LOATHE ‘I Let It in and It Took Everything’ ALBUM REVIEW
SharpTone Records. February 7th, 2020
Metalcore/Alternative metal/Post-metal
Album kedua dari LOATHE yang bertajuk ‘I Let It in and It Took Everything’, saya rasa pantas mendapat predikat album metalcore paling ngetren alias nge-hype tahun lalu, hal tersebut dapat dibuktikan dengan performa album tersebut dalam berbagai end of the year list berbagai media cetak dan online, reaction video yang lumayan bejibun di Youtube, bahkan LOATHE sempat terpilih dalam fan poll Revolver Magazine bersama HIGHER POWER dan CREEPING DEATH, sebagai wajah baru yang punya kans besar menembus pasar arus utama.
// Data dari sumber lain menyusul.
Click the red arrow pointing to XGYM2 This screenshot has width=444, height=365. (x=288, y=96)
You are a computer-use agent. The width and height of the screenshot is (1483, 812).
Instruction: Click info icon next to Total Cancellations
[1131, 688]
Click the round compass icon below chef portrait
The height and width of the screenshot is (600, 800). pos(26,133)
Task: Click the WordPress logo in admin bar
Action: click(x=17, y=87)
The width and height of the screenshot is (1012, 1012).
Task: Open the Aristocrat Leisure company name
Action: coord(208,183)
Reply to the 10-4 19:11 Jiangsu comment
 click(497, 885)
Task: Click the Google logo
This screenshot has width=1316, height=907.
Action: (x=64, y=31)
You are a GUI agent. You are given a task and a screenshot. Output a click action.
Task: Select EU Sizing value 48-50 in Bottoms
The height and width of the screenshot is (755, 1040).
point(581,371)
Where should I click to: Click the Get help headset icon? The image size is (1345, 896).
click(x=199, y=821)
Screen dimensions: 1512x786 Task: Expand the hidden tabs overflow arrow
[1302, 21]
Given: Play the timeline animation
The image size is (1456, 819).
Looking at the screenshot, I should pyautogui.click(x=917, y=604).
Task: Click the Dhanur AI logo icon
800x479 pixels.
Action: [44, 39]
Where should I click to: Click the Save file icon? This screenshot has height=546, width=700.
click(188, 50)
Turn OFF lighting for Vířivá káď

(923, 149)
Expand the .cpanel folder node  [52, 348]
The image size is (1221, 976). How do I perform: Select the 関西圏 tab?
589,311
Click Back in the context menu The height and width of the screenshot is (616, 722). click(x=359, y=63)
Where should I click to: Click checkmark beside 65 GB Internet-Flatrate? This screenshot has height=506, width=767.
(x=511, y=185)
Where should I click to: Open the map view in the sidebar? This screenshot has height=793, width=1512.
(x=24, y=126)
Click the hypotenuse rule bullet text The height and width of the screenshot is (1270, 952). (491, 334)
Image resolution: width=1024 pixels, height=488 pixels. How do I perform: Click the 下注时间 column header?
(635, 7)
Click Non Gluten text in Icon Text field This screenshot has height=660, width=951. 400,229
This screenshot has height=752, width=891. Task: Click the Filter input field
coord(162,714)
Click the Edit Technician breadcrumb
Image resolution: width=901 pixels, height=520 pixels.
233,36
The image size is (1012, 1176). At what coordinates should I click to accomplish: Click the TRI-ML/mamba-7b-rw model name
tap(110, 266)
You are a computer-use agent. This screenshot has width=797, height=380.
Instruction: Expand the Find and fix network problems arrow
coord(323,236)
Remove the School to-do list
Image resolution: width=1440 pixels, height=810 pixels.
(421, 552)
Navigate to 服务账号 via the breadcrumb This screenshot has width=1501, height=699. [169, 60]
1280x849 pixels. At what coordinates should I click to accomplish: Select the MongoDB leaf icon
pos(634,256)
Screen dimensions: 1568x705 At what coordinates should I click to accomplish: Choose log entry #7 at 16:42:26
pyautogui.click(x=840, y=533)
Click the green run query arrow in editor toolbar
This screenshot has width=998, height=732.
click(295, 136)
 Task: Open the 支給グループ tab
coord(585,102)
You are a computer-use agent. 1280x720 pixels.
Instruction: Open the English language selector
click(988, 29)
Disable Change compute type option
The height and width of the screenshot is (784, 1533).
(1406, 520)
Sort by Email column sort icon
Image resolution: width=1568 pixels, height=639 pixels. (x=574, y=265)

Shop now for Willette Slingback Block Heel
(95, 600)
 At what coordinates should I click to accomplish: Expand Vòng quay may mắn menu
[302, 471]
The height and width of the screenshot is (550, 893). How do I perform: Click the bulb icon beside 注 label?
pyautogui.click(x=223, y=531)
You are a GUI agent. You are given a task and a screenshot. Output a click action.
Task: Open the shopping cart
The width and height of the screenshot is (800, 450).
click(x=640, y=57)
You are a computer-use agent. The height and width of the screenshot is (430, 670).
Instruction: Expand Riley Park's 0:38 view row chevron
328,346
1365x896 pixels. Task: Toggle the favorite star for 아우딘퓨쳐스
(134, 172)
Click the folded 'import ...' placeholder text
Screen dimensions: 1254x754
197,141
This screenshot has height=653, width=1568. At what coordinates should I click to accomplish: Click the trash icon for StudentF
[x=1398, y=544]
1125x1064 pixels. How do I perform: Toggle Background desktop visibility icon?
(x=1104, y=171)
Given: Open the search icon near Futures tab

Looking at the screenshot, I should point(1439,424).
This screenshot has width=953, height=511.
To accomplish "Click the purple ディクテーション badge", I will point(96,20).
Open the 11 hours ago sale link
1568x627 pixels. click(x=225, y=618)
Grup asal Liverpool, Inggris ini mengikuti fenomena musisi/band jaman sekarang yang sudah tidak peduli dengan batasan genre, awalnya dalam EP ‘Prepare Consume Proceed’ dan album ‘The Cold Sun’ masih mengusung sound djent agak sedikit atmosferik dengan konsep sci-fi terinspirasi ‘Akira’, ‘Blade Runner’ dll, yang membuat LOATHE setidaknya tak sekedar band copas belaka dari MESHUGGAH dan PERIPHERY, namun kedua rilisan tersebut masih sangat terdengar setengah matang atau nanggung, eksplorasi nya masih banyak menggantung plus kurang greget (ditambah celan vocal rada caur), baru dengan ‘I Let It in and It Took Everything’, LOATHE mampu merealisasikan segala potensi mereka.
Tone gitar down-tuned chugga-chugga tebal dan gemuk ala djent, masih dipertahankan dalam ‘I Let It in and It Took Everything’, dibarengi eksperimentasi semakin berani, dengan meningkatkan kadar unsur post-rock dan ambient, LOATHE juga ikutan nyemplung ke ranah shoegaze dan nu-metal/alternative metal kayak band kekinian, hal tersebut menjadikan album ini sangat sulit untuk dikategorikan, karena LOATHE dengan sangat seenak jidat gonta-ganti kostum, bukan hal aneh jika setelah breakdown yang mampu melelehkan subwoofer langsung dilanjutkan dengan trek mengawang-ngawang dan melankolis. tetapi hal tersebut jangan disalahartikan sebagai aksi selling out, karena disatu sisi mereka juga mempersembahkan racikan paling heavy mereka sejauh ini, seperti “Gored” yang tak kalah brutal kalau disejajarkan dengan grup deathcore sludgy macam BLACK TONGUE atau THE ACACIA STRAIN, begitu pula “Heavy Is the Head That Falls with the Weight of a Thousand Thoughts”, dimana lima puluh detik awal terdengar seperti sebuah aransemen atmospheric black metal, walaupun hanya numpang lewat sejenak sebelum balik lagi ke riff-riff bouncy as f$%@ dan extra breakdown krispy.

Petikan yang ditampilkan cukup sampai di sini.